Municipal Distress Getting Worse In Pennsylvania, According To New Data
The Pennsylvania Economy League released a report on Tuesday showing predictions in its last study have borne out.
That's not a good thing.
The league warned in 2007 that the struggles of distressed communities would worsen where they already existed and emerge anew elsewhere — unless local government codes were updated by state lawmakers.
"Our local tax laws are 60 years old. Sixty years ago, our tax system treated cities as the centers of wealth and everyone else as a farmer. That's no longer the case," says Gerry Cross, executive director of the League's Central Division.
But although a few pertinent bills have been introduced, not many of them have become law, since the league's last report on this issue in 10 years ago.
And now, there's data to show municipal distress has acclerated throughout much of the state, even in suburban areas — not only cities — the stereotypical backdrop for failed local governance.
That was a main finding in the 200-page report released Tuesday by the League.
It also delves into how the costs of law enforcement are disproportionately shouldered by poorer communities. Those numbers were released as a shorter standalone analysis earlier this year.
Most of the statewide analysis shouldn't be surprising, though, particularly for seasoned legislators whom the study's authors and backers say they're targeting with the new report.

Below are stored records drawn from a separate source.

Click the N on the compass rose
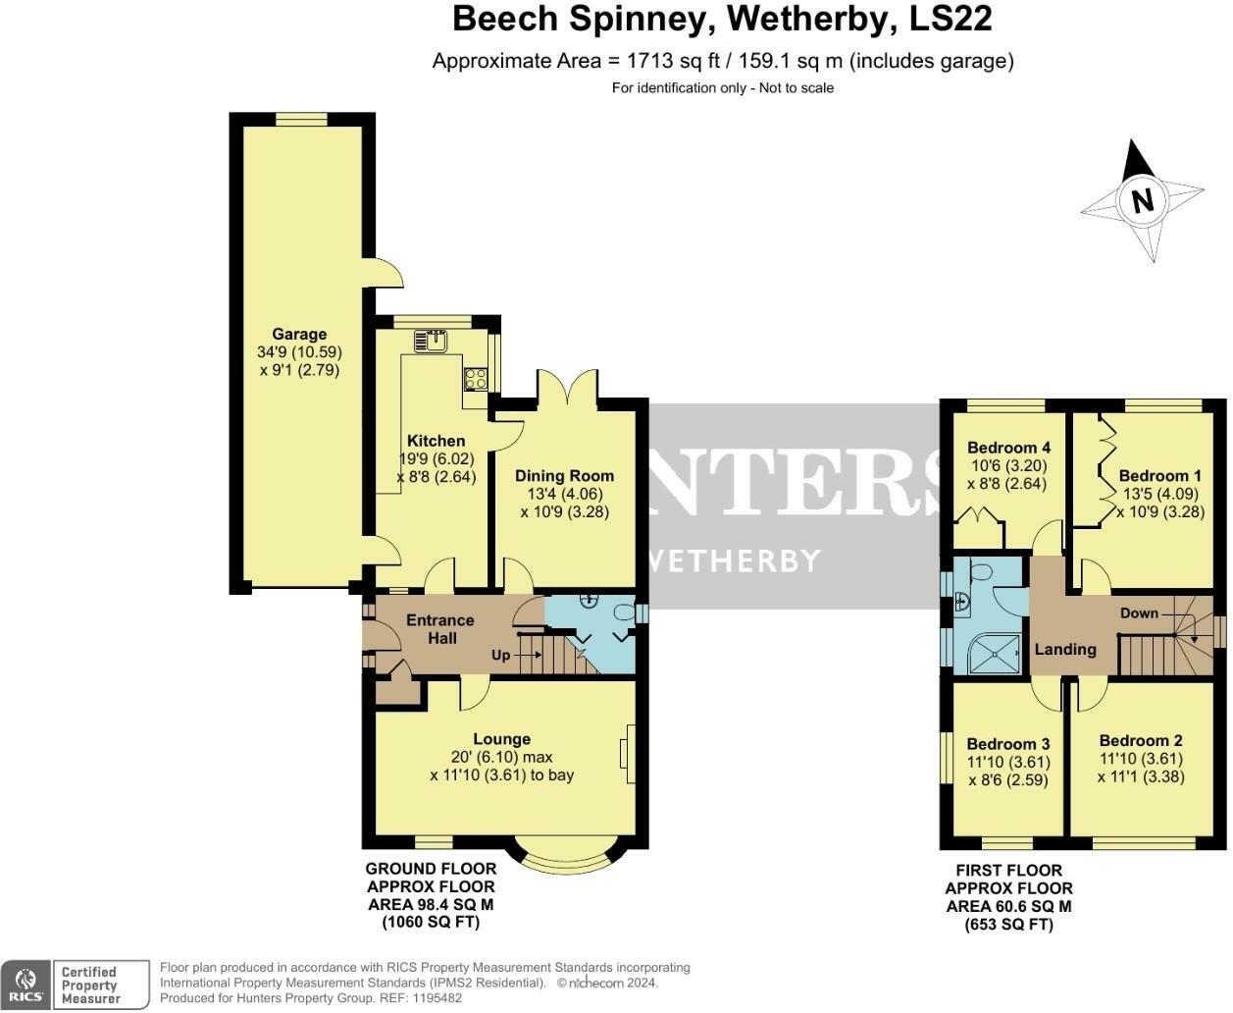1142,201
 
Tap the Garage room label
299,334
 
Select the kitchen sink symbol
431,342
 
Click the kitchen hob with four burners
476,378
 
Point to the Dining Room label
564,476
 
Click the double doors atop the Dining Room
567,386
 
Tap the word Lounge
501,739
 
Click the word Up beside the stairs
500,655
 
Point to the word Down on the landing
1139,613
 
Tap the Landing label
1065,649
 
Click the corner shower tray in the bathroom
995,653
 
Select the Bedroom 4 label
1008,448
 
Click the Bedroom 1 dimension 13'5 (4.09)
1160,494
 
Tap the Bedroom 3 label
1008,744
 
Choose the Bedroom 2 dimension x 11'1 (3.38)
1141,776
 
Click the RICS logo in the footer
26,985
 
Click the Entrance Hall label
440,629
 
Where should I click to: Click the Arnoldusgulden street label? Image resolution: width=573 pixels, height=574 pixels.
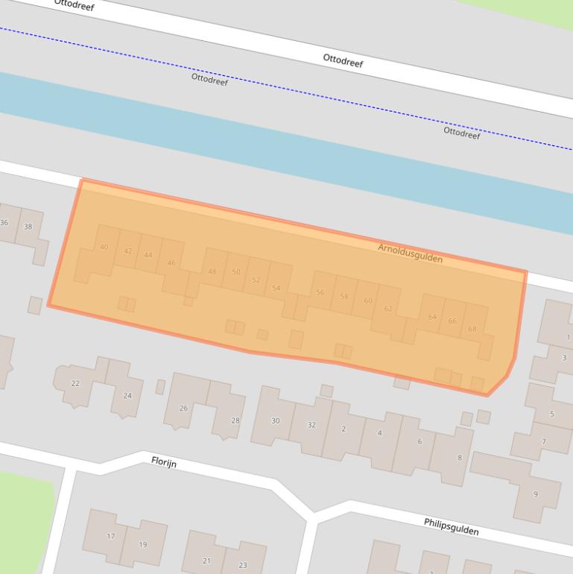[x=410, y=253]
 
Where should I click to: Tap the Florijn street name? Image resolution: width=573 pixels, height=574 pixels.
[x=164, y=461]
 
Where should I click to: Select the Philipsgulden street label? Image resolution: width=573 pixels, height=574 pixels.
[x=451, y=526]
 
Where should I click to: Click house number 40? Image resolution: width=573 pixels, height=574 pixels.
[x=104, y=247]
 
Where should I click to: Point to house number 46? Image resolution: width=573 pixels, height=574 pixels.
[x=172, y=263]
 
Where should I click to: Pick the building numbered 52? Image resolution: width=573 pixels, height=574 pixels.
[x=256, y=280]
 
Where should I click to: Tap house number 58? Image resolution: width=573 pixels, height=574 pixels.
[x=344, y=297]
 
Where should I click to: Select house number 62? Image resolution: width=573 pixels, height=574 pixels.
[x=388, y=309]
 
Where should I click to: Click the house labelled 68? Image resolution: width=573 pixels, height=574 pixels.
[x=472, y=329]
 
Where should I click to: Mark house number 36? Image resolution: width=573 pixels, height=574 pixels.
[x=4, y=223]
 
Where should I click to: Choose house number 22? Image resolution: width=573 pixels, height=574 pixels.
[x=75, y=383]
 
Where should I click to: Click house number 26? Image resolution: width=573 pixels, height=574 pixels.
[x=183, y=408]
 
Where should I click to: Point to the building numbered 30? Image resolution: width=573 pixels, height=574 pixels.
[x=275, y=421]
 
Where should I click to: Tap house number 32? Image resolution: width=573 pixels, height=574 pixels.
[x=311, y=425]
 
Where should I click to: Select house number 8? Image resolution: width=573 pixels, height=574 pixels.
[x=460, y=458]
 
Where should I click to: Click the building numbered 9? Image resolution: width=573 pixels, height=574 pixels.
[x=535, y=494]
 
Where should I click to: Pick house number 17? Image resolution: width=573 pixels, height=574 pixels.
[x=111, y=536]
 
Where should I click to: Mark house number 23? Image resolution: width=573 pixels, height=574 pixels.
[x=243, y=566]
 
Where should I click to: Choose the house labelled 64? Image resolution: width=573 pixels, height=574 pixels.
[x=432, y=318]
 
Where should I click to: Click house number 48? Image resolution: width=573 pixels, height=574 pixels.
[x=212, y=271]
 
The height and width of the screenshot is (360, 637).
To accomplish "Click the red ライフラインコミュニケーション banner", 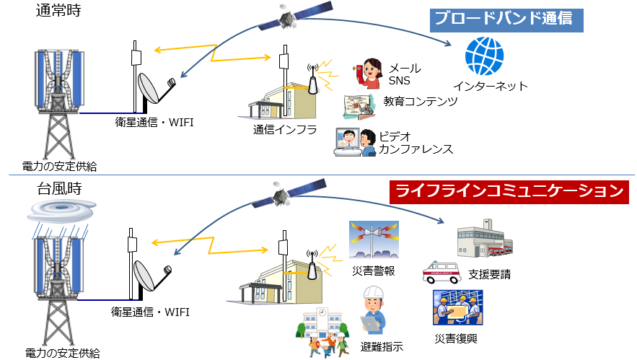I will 508,192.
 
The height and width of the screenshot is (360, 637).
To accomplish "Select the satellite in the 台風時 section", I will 287,193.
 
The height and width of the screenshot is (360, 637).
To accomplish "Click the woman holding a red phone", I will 368,74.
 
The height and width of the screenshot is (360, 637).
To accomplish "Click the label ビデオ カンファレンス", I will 416,142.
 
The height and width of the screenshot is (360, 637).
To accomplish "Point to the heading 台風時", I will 57,190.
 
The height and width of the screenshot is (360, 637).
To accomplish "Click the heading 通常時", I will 57,10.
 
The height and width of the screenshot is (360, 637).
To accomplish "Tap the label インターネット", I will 497,87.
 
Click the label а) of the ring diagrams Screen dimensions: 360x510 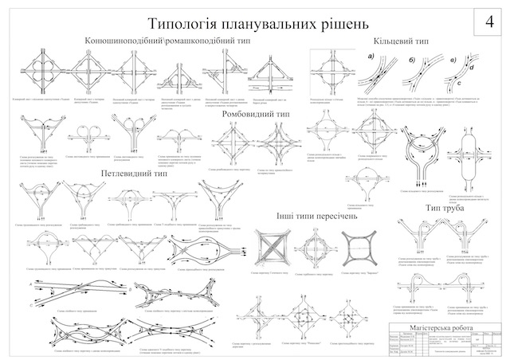tap(371, 57)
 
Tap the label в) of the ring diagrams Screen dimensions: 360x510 tap(454, 57)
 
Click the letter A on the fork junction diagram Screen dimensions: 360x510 tap(30, 284)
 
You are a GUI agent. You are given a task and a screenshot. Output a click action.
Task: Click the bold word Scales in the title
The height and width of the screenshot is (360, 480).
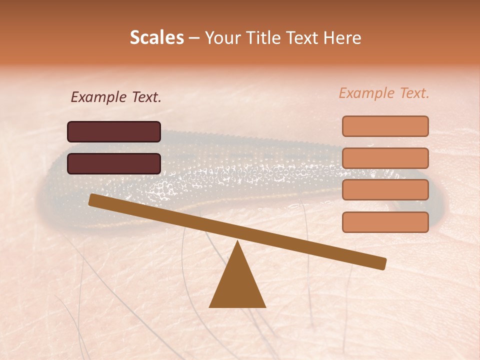156,38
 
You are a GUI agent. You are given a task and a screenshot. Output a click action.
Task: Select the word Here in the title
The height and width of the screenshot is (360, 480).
342,38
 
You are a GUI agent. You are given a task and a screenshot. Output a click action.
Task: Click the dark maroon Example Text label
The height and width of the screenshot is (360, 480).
116,98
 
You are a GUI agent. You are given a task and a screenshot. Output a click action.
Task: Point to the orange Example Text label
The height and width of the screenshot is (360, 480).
384,93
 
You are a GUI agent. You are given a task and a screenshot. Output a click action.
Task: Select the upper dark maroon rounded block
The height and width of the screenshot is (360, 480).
114,132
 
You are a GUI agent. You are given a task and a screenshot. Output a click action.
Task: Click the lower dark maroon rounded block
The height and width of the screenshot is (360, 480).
114,164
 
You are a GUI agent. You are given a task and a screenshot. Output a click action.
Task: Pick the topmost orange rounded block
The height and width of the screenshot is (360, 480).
385,126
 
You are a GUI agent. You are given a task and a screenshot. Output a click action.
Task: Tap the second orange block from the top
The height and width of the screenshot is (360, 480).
385,158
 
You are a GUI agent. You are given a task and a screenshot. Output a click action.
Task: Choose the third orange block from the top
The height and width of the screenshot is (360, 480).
385,190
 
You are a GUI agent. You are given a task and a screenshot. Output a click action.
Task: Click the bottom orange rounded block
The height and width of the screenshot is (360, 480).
385,222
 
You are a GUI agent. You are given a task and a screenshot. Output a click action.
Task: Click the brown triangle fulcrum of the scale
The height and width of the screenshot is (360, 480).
238,285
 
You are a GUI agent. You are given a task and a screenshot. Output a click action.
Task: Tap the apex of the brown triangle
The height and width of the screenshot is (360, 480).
238,242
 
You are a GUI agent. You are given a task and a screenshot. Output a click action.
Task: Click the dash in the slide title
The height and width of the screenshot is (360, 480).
194,38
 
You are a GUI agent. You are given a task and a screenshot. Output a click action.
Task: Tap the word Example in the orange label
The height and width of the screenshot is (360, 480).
366,93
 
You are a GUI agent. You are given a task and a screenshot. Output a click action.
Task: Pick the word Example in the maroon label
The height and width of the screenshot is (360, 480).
98,98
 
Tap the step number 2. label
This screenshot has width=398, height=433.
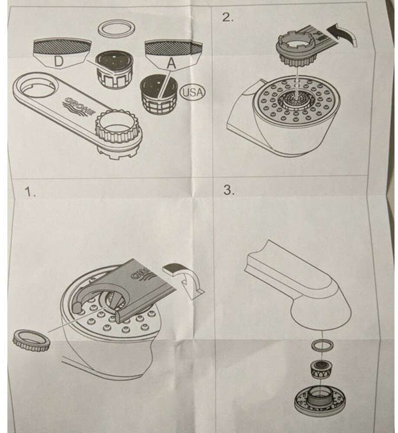[228, 17]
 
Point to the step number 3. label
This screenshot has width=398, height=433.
[228, 191]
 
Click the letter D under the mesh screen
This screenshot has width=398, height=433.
[58, 61]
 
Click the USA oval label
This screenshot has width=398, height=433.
[193, 92]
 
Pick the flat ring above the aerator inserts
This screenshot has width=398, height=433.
[116, 29]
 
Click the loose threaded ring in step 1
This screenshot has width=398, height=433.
[31, 339]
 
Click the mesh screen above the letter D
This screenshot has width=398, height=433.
[62, 45]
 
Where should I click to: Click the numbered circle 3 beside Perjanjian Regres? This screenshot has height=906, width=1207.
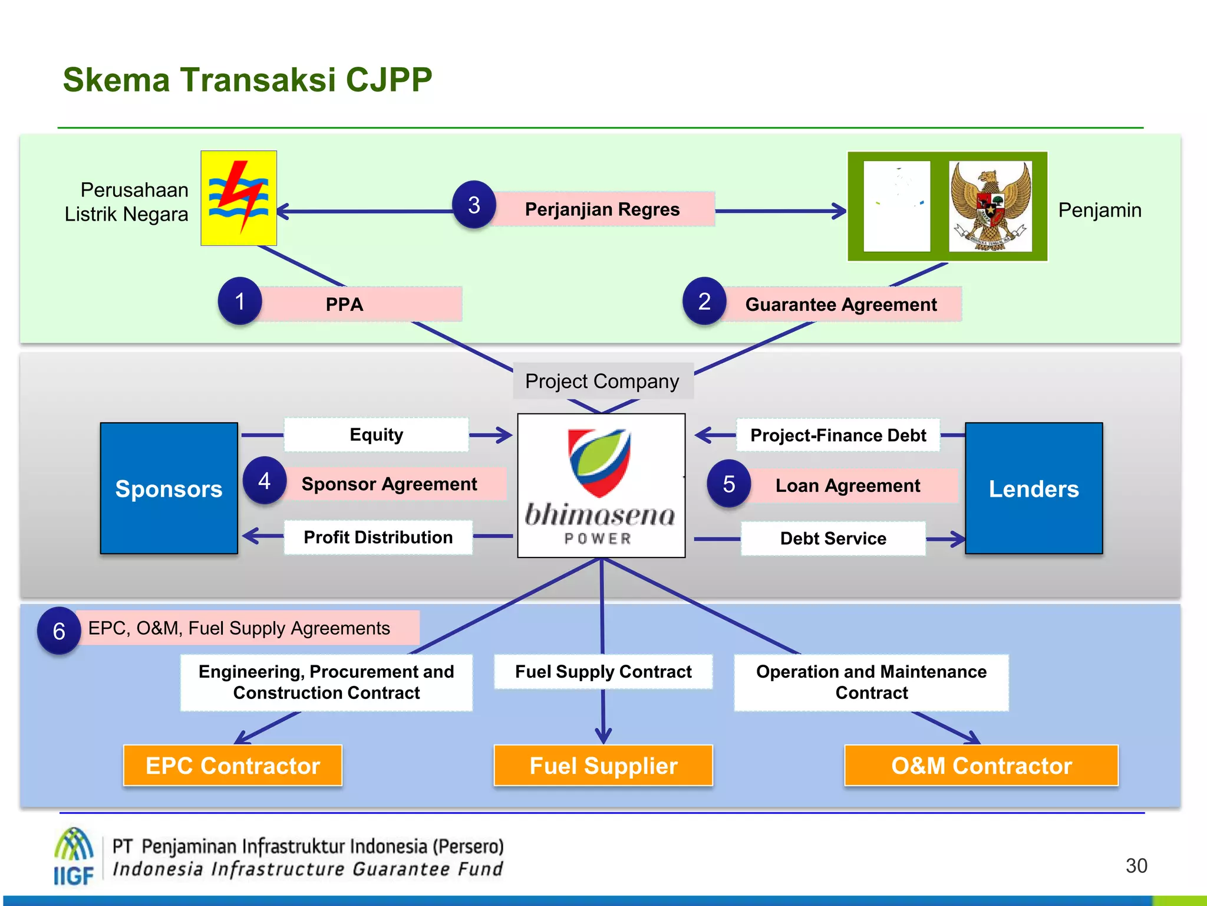(474, 205)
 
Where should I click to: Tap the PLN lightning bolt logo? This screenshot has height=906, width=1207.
(239, 198)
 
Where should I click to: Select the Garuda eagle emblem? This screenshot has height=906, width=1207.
(991, 206)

And yet very little has happened since 2004 in the way of changing state regulations for local government. Lawmakers did revamp the Commonwealth's Act 47 program for distressed municipalities. But some experts now say the changes, such as establishing deadlines and a process for dismantling local government, were misguided and failed to address issues at the core of communities' fiscal troubles.
Cross suggested two key factors behind legislative inaction.
"Most people in private life don't think about their local government until something goes wrong," Cross says.
He says another reason is rooted in legislators' backgrounds.
"Wardman, councilman, schoolboard, state representative — that type of advancement — you don't see that as often as now because of the dispersal of the population. So you have more people elected from different positions in life, not necessarily an elected ladder. And there is a difference in perspective when you have to raise taxes on your neighbors," Cross says.
Cross says the point of the report is to illuminate the issues, not give advice on how to determine legislative priorities.
But the document notes some potential areas of focus, such as more taxing flexibility for local governments, setting criteria for when counties should reassess property values and adjusting the formula for allocating state aid for municipal retirement systems.
The full report is available at the Pennsylvania Economy League website.
Nearly a dozen community foundations from across the state sponsored the study.